On the very first test outing of the current generation V6 turbo hybrid power units back in February 2014, photographers and journalists got their first taste of the sound of the future of F1. Needless to say, the paddock was split. They are far from the screaming naturally aspirated engines of the past but do arguably offer a much deeper and richer blend of tones, albeit at a substantially lower volume.

There have been complaints from a lot of fans about the lack of decibels over the past year and a half, which is why the FIA have decided to take action ahead of the 2016 season. This involves splitting the wastegate and engine exhaust gases into two separate systems.

At the moment, the exhaust gases from the engine (via the turbocharger) and from the wastegate system all exit through a single exit pipe at the back of the car. The single exhaust pipe layout allows the wastegate gases to escape the bodywork cleanly and prevent internal overheating although this does slightly hinder the overall volume of the exhaust tone.

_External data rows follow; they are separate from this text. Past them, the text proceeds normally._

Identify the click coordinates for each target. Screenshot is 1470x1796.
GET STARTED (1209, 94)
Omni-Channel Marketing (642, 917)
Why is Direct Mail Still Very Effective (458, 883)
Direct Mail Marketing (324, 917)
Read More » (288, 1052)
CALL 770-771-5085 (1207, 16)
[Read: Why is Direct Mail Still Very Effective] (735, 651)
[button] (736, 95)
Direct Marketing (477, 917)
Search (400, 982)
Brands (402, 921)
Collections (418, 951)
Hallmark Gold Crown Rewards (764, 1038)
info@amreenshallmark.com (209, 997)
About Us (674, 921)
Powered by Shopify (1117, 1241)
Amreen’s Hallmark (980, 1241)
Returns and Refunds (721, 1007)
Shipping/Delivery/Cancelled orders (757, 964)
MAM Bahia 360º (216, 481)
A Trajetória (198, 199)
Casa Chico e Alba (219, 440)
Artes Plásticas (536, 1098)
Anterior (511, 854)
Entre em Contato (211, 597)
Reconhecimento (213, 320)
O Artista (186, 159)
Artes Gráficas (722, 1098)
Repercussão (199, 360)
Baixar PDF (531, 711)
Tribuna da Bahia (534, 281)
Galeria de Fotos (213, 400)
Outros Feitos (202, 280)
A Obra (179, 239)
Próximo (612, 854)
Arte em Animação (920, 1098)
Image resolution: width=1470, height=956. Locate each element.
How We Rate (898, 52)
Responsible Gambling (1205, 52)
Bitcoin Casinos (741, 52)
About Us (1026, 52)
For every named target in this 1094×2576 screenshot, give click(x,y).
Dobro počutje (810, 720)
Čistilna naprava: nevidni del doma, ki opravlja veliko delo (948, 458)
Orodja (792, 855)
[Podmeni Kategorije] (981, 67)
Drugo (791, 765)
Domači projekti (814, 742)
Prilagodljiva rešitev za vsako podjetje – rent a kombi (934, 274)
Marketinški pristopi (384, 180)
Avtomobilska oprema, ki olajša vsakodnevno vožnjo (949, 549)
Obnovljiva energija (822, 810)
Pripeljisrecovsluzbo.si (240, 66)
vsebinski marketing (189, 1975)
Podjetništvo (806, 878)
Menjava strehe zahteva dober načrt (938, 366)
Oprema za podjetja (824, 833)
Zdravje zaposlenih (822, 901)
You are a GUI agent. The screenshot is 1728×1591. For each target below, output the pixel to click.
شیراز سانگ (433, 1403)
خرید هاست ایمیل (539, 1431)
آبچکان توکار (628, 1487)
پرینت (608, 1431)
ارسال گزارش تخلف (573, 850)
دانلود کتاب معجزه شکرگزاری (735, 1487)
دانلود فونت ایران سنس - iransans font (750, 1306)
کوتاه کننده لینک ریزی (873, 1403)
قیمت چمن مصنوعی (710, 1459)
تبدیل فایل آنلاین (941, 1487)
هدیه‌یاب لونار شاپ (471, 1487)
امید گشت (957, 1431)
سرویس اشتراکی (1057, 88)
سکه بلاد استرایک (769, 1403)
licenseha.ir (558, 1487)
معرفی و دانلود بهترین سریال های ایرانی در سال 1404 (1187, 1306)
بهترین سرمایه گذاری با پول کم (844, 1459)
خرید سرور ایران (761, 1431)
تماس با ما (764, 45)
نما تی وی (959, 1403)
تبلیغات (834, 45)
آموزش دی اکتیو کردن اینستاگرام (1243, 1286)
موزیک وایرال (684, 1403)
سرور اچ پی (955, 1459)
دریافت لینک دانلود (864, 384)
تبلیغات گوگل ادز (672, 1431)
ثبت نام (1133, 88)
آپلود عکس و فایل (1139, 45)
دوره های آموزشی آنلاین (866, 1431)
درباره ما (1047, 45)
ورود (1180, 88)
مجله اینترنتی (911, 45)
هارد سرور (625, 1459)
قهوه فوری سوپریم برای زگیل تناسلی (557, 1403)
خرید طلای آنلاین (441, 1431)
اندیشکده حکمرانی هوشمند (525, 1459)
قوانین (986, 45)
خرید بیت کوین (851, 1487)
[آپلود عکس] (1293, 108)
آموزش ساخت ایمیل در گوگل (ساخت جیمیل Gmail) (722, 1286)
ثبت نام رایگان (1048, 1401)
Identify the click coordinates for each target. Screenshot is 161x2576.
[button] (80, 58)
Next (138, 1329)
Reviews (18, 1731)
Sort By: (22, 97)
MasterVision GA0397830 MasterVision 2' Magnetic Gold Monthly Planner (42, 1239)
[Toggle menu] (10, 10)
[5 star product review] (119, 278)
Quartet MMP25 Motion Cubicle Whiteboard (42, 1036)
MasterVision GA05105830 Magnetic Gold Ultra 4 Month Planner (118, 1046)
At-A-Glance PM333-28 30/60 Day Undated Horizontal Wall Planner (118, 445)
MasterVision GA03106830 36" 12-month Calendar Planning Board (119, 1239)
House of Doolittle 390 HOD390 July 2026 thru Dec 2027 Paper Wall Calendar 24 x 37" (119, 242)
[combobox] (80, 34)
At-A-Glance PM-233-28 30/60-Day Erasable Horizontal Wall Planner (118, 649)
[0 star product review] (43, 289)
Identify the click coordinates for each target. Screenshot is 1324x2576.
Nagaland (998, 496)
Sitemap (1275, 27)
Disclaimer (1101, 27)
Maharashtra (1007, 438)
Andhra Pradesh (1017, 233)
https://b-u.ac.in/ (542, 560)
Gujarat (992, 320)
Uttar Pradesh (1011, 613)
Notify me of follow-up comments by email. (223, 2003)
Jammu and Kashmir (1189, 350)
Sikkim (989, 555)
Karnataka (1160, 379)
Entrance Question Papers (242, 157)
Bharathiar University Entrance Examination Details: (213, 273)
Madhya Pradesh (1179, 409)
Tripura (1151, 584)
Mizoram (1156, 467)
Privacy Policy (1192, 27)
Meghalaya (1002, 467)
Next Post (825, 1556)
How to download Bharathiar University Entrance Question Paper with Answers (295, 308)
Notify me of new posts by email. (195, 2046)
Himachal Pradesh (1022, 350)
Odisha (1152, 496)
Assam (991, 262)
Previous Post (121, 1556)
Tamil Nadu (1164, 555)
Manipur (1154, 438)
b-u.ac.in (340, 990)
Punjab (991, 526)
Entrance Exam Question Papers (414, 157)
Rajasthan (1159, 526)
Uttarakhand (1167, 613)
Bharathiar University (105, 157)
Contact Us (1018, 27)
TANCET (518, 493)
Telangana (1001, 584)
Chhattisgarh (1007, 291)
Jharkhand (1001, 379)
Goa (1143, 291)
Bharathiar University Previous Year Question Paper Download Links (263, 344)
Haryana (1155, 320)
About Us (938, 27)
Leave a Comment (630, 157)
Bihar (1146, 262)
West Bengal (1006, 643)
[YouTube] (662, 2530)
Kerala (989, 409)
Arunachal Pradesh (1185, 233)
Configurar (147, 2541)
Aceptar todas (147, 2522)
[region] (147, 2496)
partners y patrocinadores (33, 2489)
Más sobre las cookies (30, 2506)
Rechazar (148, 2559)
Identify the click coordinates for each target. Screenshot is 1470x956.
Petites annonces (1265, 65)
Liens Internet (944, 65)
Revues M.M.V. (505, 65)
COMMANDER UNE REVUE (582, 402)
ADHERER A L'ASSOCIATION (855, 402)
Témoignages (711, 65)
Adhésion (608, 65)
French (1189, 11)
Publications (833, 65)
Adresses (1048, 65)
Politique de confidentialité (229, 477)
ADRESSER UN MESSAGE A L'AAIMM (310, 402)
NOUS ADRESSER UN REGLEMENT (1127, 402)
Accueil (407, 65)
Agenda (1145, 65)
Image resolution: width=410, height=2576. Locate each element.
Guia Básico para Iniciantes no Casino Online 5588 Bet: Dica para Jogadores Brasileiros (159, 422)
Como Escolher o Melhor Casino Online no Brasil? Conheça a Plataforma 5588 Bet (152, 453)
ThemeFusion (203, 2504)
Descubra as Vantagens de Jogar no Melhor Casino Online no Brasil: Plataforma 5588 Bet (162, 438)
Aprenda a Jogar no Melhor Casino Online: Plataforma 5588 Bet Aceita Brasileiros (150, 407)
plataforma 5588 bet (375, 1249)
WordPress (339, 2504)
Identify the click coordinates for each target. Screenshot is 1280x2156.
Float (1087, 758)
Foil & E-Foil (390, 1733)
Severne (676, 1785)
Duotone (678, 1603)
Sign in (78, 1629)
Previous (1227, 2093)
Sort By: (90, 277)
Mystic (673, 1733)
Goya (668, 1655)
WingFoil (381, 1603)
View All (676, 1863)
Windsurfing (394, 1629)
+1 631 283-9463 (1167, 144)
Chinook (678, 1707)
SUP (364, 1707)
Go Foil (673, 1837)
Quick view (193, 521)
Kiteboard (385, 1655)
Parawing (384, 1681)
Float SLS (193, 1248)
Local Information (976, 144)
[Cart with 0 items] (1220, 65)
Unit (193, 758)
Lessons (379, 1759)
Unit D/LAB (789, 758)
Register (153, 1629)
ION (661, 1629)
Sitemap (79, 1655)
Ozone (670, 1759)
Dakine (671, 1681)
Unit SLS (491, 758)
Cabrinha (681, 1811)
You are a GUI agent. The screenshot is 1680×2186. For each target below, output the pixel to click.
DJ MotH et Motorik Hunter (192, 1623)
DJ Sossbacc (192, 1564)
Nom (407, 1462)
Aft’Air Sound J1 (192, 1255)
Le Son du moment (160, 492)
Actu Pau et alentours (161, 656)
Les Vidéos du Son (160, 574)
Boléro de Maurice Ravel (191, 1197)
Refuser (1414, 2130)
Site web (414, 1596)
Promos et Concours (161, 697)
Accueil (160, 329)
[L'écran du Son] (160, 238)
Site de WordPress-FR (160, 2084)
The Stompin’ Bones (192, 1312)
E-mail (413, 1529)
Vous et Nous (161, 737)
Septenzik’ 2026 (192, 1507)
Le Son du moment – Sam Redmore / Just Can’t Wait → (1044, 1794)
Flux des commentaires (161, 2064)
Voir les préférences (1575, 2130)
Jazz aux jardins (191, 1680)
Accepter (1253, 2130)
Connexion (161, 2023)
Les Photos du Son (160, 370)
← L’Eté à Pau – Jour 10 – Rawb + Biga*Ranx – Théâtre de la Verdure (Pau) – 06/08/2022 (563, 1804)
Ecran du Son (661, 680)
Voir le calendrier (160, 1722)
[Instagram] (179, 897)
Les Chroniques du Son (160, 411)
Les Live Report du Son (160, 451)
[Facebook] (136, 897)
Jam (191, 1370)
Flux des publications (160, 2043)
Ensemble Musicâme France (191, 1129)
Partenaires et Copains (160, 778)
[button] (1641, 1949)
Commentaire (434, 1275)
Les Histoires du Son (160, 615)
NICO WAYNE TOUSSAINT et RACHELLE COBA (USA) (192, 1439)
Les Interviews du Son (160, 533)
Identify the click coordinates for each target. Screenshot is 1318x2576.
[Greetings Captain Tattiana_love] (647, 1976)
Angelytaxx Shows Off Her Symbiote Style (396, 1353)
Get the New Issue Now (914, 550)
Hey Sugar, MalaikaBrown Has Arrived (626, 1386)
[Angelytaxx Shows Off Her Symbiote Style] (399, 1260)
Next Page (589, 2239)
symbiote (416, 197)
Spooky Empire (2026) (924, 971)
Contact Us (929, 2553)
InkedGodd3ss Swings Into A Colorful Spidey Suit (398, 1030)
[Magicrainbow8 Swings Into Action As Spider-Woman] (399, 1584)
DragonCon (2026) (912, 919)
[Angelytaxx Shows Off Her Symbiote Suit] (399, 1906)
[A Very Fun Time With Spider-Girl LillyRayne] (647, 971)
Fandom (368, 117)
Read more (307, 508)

For 2016 the FIA have decided to divide the ICE and wastegate gases into two sets of pipework, whereby the teams must retain the single, large exhaust exit for the former and up to two smaller outlets – straddling either side the central exit – for the latter. The motorsport governing body think that by splitting the two systems the engine sound will be louder than before, although it is actually more likely to change its tone. Regardless of whether it works or not, at least we won’t be seeing the ‘trumpet’ exhaust tested last year!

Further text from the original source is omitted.